Youssef drove from Westwood, taking Wilshire Boulevard. Driving just under the speed limit, he stopped at the first 24-hour drug store he found and bought some over-the-counter cough medicine and throat lozenges. If a cop stopped him, he wanted to have an excuse for being out so late. He drove to Sixth Street and took it toward Hancock Park. Five minutes later, he parked behind a grocery store across from a movie lot. In the pre-dawn darkness, he pulled the duffel bag from the trunk, slung it over his shoulder, and strode to a semi-trailer used for storage at the back of the building. He climbed onto the trailer’s bumper and swung the duffel onto the top of the trailer. Then he grabbed the vertical locking bar on the back of the trailer and pulled himself up. From the top of the trailer he jumped easily to the store roof and walked across it to the front of the building. He hid behind a parapet there. The roof was screened from the rear by tall trees. He felt sure no one could see him, even from the second stories of houses beyond the trees. Youssef figured this first killing would be the riskiest. Saul Franken, a giant in the movie business, a household name across America, was the only one of Youssef’s targets who had a bodyguard.
Nothing had changed about the movie lot since the last time Youssef had reconnoitered the site. The perimeter fence was eight feet high, topped with concertina wire. From his position on the roof, he could see Franken’s office door in a one-story, free-standing building twenty yards inside the movie lot. From his vantagepoint on the roof of the store, Youssef had an unobstructed shot to the office entrance. There was always a guard in the shack outside the movie lot gate, fifty yards from where Youssef squatted. But the elderly guard who pulled duty on Saturdays served public relations purposes more than security. He didn’t even carry a pistol.
As the sun rose, Youssef ate the candy bar, and drank a bottle of water. At 6:55 he took several deep calming breaths, slowly releasing the air from his lungs each time. Then he lifted the rifle from the duffel bag, knelt and rested the rifle in a notch in the parapet. He placed the crosshairs of the scope on the spot where Franken would stand while unlocking his office door.
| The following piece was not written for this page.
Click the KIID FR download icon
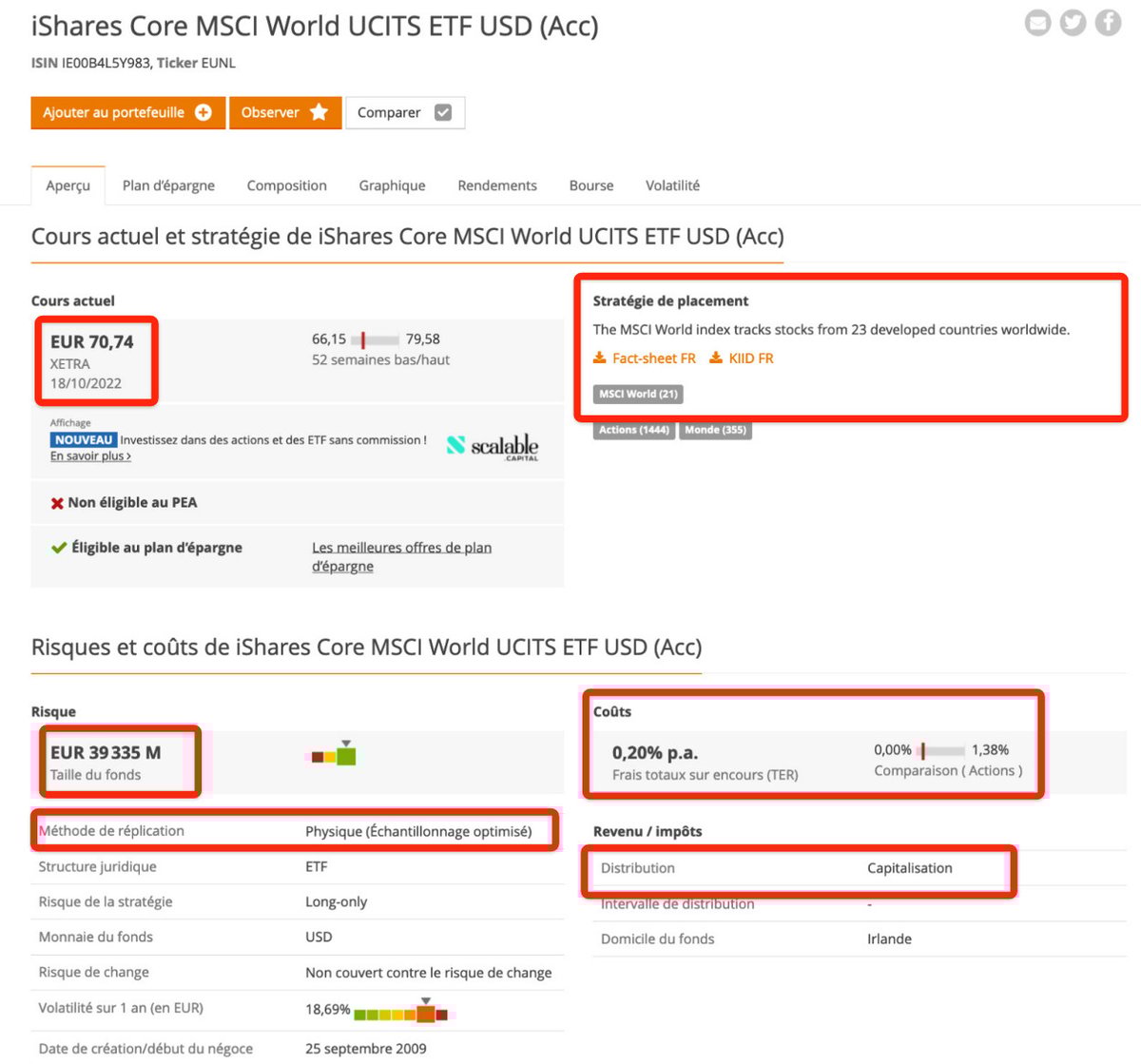 click(716, 358)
He knew Franken’s bodyguard driver would exit the limousine’s front driverside door, circle the car, open the right rear door for Franken, and then follow Franken to his office. Franken would walk up two steps to the office door. The bodyguard would stand just a couple feet away, screening Franken’s back.
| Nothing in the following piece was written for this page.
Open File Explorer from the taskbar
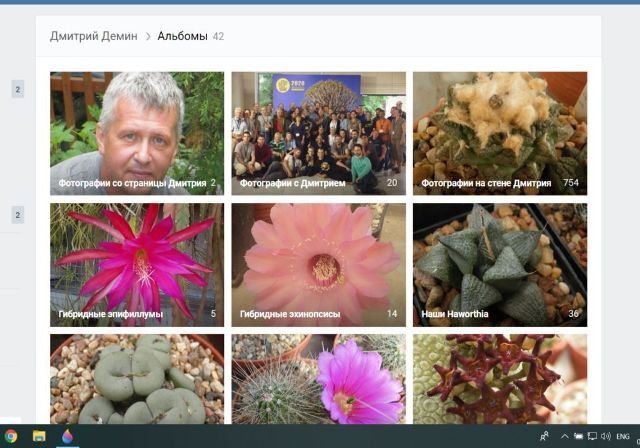The height and width of the screenshot is (448, 640). [x=39, y=436]
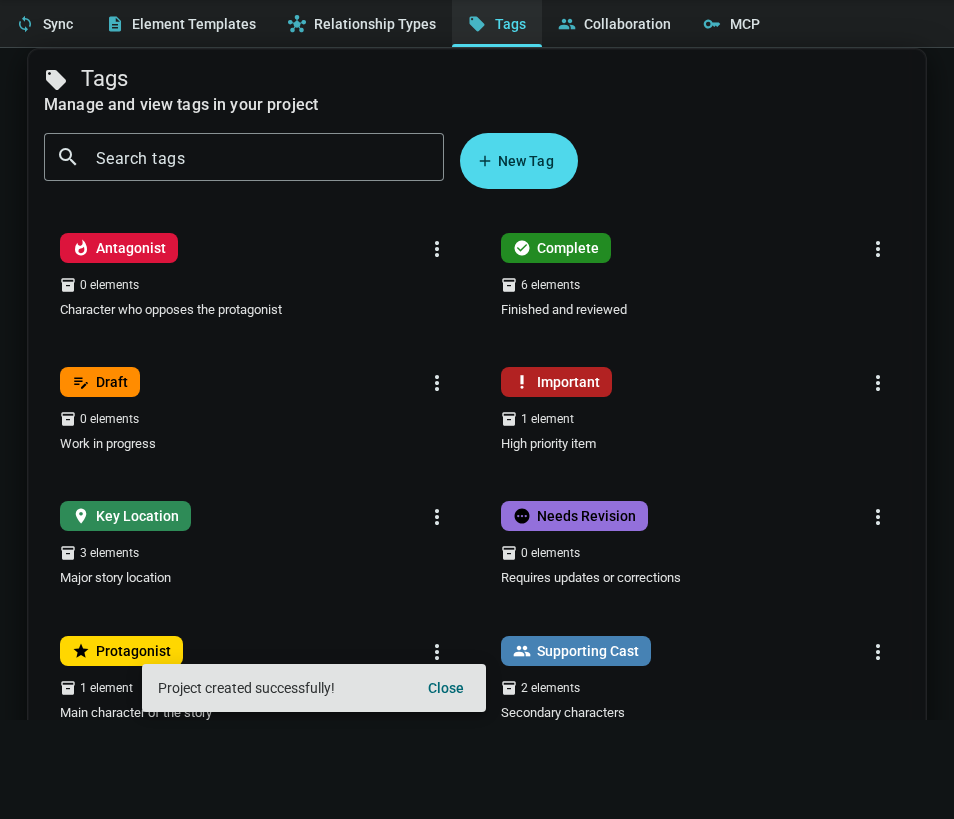The image size is (954, 819).
Task: Click the exclamation icon on Important tag
Action: tap(522, 382)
Youssef felt his pulse quicken as the black limo pulled into the movie lot at 7 a.m. Right on time. Youssef allowed himself a quick smile. Franken was obsessive compulsive. He took another deep breath and pinned the scope’s crosshairs on the office door, waiting for Franken to step in front of it. When Franken’s head filled the lens, Youssef released the air in his lungs and shifted the rifle just enough to center the scope. He squeezed the trigger and saw blood spray as Franken slammed against the door and crumpled at the bodyguard’s feet. Youssef pulled the rifle back from the parapet and searched for the shell casing, which he found a few feet to his right. Then he looked back at the scene across the street. Franken’s bodyguard had dropped to the ground, pistol in hand, covering his boss’s body with his own. He was shouting for help.